• [DATA TO PROCESS]:
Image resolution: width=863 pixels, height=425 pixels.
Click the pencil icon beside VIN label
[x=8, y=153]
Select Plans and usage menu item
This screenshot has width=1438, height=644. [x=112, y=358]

* * *

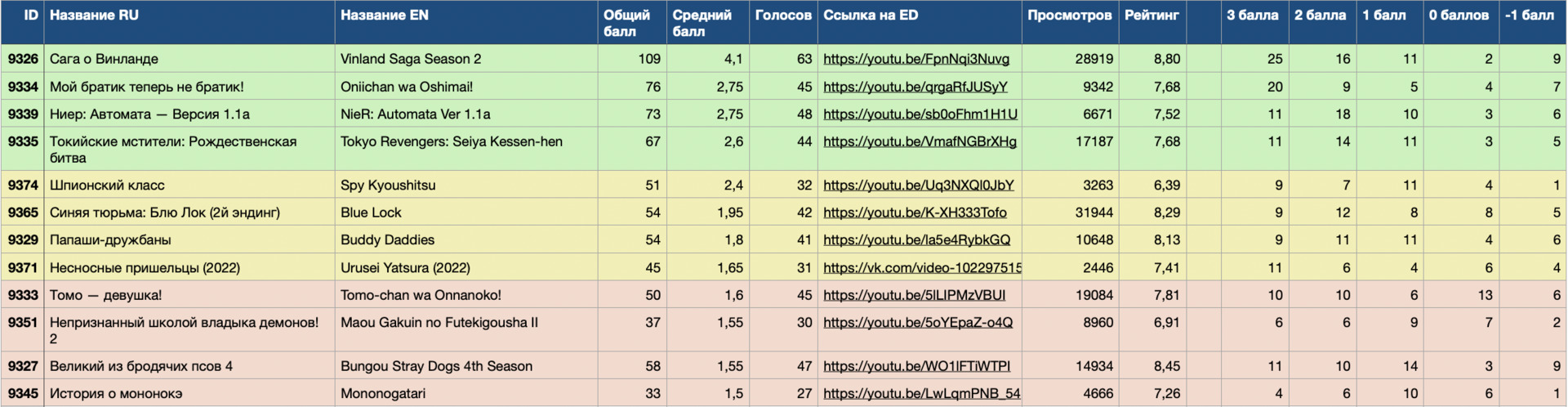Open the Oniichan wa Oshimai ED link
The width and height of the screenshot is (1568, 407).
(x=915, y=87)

* * *

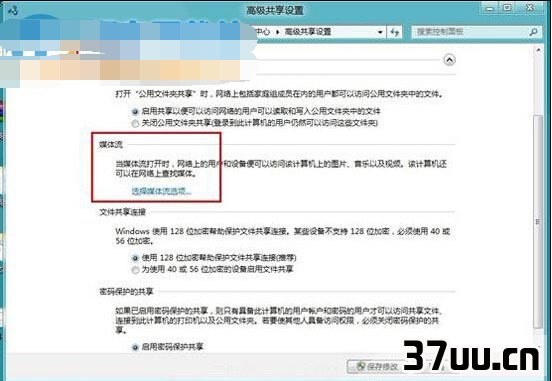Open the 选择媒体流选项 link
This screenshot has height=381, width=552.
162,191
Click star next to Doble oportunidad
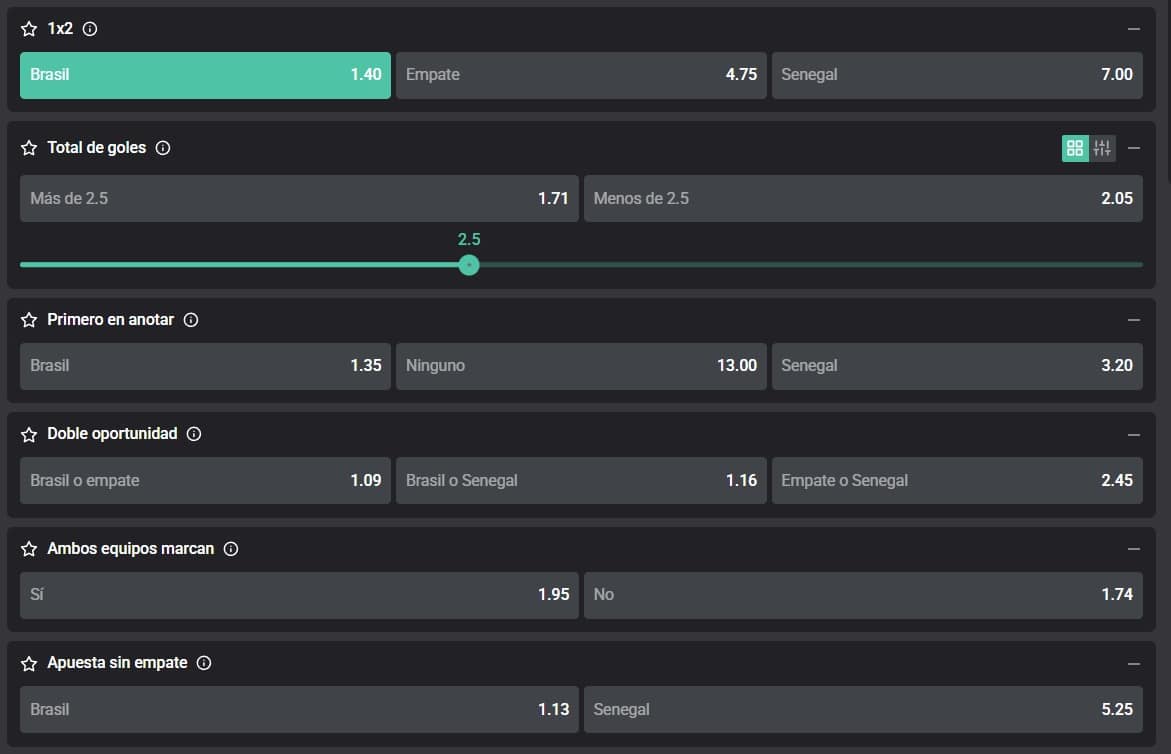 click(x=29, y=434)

• [WHAT TO DO]:
Return every line in the items above that contains the string "screenshot". Case counts.

• [TASK RESULT]:
This screenshot has width=1438, height=644. [x=112, y=358]
The width and height of the screenshot is (1568, 407).
This screenshot has height=381, width=552.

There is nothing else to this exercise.